Variables were introduced in the model by stepwise selection at the 5% significance level. Sine and cosine terms were included in the model to control for the annual seasonality of ILI incidence. Autoregressive terms (i.e., past terms of the ILI time series) were included if necessary in the final model to eliminate the autocorrelation of the residuals, a common problem in time-series data. The final structure of the model is:
Observed incidence of ILI [week t] = exp{intercept + coeff × observed incidence of ILI [week (t – tILI)] + coeff × sales of drug A[week (t – tA)] + coeff × sales of drug B [week (t – tB)] + … + coeff × sine(2πt / 52) + coeff × cosine(2πt / 52)},
where drug A, drug B, and the like correspond to classes of drugs marked by an asterisk in Table 1, coeff denotes respective coefficients of included variables, and tILI, tA, tB, and the like represent respective time-lags of these variables. We constructed 1-, 2- and 3-week-ahead predictive models at national and regional levels on a training dataset corresponding to the period from July 1, 2000, to September 14, 2003, when 3 outbreaks occurred. More details on the predictive models are provided in the Appendix.
Model Evaluation
A jackknife-based resampling procedure (12), which produces error bounds on the estimate of regression coefficients computed from samples that leave out 1 observation at a time, was used to check the model fit. The models were validated by forecasting the 2003–04 influenza season (September 15, 2003–August 22, 2004). Models' parameters were reestimated each week with updated data on medication sales and ILI incidence. The predictions of ILI incidence from drug sales were evaluated by Spearman correlation coefficients. The correlation between observed and forecasted incidences was assessed for each forecasting horizon (1, 2, and 3 weeks ahead) for the entire 2003–04 influenza season (September 15, 2003–August 22, 2004) and for the preepidemic and epidemic weeks (October 6, 2003–January 4, 2004).
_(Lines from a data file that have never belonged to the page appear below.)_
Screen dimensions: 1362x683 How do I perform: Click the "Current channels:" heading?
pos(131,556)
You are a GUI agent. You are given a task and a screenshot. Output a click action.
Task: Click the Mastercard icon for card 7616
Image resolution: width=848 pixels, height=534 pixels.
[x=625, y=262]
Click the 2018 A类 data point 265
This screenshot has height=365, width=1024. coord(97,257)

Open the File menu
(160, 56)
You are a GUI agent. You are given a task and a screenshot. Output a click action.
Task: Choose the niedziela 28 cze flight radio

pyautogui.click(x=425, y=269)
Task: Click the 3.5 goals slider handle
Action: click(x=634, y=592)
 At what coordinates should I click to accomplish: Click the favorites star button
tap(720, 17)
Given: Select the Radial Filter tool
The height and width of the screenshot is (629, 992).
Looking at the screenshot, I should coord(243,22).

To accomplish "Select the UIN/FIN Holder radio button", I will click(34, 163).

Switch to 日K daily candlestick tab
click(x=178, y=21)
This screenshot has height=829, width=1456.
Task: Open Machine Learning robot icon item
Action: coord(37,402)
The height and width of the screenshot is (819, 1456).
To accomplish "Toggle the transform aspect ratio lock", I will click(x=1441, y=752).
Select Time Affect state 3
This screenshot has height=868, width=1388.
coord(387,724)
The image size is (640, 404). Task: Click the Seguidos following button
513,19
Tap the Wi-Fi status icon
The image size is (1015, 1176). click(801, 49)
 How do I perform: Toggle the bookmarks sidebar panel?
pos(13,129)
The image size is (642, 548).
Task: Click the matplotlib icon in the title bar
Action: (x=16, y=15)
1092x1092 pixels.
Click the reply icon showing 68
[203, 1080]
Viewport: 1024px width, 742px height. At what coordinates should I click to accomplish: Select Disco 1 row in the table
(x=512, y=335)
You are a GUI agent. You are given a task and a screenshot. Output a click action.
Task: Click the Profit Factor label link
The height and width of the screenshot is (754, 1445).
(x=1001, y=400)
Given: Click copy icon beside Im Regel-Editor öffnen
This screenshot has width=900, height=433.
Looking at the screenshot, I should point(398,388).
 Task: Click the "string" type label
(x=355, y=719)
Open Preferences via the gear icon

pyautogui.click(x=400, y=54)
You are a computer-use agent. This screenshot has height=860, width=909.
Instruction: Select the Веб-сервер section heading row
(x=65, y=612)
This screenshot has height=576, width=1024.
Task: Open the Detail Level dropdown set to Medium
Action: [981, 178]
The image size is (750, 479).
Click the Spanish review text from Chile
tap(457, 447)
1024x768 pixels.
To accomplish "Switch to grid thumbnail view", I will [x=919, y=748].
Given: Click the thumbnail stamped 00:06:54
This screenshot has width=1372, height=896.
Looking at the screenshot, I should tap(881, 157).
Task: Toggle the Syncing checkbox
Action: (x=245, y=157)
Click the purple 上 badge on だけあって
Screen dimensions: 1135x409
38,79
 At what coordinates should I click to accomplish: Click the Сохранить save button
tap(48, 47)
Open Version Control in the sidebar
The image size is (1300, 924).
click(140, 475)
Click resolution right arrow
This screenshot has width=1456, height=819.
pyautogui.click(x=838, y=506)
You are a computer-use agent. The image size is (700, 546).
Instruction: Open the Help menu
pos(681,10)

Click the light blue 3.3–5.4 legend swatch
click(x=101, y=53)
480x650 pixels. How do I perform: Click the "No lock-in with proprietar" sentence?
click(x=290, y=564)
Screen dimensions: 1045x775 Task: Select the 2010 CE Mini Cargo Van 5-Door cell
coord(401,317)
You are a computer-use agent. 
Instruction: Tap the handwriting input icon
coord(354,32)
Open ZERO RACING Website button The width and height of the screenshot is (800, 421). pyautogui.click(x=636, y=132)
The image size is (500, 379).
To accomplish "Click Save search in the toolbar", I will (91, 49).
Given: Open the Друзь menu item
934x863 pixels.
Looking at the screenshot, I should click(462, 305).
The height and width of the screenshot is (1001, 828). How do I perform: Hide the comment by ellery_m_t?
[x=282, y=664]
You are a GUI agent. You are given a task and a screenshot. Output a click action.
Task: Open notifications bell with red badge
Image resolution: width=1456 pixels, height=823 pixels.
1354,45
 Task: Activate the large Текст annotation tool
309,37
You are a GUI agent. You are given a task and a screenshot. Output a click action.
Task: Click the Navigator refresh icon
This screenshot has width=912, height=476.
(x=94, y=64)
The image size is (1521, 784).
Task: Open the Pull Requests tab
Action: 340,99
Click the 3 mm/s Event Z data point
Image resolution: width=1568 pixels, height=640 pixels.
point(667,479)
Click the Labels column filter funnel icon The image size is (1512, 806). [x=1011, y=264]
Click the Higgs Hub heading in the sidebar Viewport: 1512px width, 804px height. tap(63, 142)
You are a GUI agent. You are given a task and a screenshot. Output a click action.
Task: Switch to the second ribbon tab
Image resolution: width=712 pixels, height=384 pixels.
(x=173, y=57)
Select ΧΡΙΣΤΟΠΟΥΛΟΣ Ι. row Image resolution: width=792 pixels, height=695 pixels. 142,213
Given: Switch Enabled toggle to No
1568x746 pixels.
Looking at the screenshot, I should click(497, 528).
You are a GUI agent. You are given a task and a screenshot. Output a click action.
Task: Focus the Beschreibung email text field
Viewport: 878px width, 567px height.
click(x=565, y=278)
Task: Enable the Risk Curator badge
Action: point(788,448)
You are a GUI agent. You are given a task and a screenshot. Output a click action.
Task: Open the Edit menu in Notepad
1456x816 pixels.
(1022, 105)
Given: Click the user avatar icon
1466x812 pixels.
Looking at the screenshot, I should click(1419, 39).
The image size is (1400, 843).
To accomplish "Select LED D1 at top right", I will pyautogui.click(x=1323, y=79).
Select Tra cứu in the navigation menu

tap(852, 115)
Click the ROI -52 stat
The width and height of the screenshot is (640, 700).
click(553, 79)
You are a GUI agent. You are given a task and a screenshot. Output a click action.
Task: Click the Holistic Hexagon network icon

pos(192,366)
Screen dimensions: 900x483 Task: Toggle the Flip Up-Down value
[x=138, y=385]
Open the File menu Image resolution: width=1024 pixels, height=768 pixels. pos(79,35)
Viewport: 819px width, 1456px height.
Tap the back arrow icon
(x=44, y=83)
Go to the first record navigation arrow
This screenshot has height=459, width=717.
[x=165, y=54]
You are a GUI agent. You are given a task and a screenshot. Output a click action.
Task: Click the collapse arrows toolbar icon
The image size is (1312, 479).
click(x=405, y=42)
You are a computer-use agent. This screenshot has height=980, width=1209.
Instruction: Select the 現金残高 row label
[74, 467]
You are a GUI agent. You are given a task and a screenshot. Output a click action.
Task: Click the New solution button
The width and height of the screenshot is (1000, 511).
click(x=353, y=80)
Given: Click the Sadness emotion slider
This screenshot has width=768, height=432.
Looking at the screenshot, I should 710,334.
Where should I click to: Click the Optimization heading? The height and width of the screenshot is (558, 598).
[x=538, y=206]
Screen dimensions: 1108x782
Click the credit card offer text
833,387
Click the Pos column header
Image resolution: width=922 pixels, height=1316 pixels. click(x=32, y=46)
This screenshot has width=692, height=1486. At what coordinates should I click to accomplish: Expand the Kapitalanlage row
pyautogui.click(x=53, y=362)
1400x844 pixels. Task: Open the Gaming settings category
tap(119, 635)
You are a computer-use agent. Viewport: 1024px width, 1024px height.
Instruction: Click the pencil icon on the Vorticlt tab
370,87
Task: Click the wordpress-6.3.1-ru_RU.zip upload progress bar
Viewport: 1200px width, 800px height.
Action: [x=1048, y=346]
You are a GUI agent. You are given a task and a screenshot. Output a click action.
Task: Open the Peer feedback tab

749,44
When regional models were evaluated, the correlation was calculated as the average of the 21 regional correlation coefficients.
We compared the results of the proposed method to the current forecasting approach, the method of analogs, for the national model. The method of analogs, currently employed by FSN, uses weighted sums of vectors selected from historical influenza time series that match current activity to construct forecasted incidences (7). All statistical procedures were generated with SAS software, version 8 (SAS Institute, Cary, NC, USA).
Results
National ILI Incidence Forecast
The fitted predictive models for the training dataset for 1, 2, and 3 weeks ahead included 14 of the 19 preselected classes of drugs likely to be prescribed or purchased for ILI . The correlation coefficients calculated on the training dataset between observed and model-recalculated ILI incidences were 0.94, 0.92, and 0.91 for 1-, 2-, and 3-week-ahead predictions, respectively (p<0.001, Figure 2).
The validation of these models, evaluated first on the entire period from September 15, 2003, to August 22, 2004, and secondly on the preepidemic and epidemic weeks of the 2003–04 influenza season, provided correlation coefficients of 0.85 to 0.96 . The correlation decreased as the time horizon for the forecast increased. The method detects well the beginning of the epidemic but overestimates the epidemic size (data not shown).
The prediction accuracy of our drug sales–based model at a national level was compared with that of the current forecasting method (the method of analogs). As illustrated in Table 2, although the correlation coefficients lie in the same range of values for both methods, they are generally higher with our method.
Regional ILI Incidence Forecast
At the regional level, 5 classes of medications appeared in at least half of the final selected models . These variables are also the most informative in the national model (likelihood test).
The prediction accuracy, defined here as the average correlation coefficient for the 21 regions of France, was 0.54–0.70; it decreased slightly with the forecasting horizon. Compared to the national model, the regional models performed less well. Our regional predictive models gave higher correlation values than the method of analogs for both periods and all forecast horizons except when the ILI incidence was calculated 1 week in advance . Forecasted versus observed regional ILI incidences were mapped for the 6 first weeks of the 2003-04 influenza epidemic (November 3, 2003–December 14, 2003). Each map of predicted regional ILI incidences was constructed at 1-, 2-, or 3- week horizons. For example, for week 49 of 2003, hereafter designated 2003(49), we provided a 2-week-ahead prediction of ILI incidence, calculated by employing the model using data until the week 2003(47).
Discussion
Our work presents a real-time approach to detect influenza outbreaks and predict trends of ILI incidence 1, 2, or 3 weeks ahead with good reliability. Our method, based on drug sales data, provides similar results as the method that uses report of visits for ILI from sentinel physicians.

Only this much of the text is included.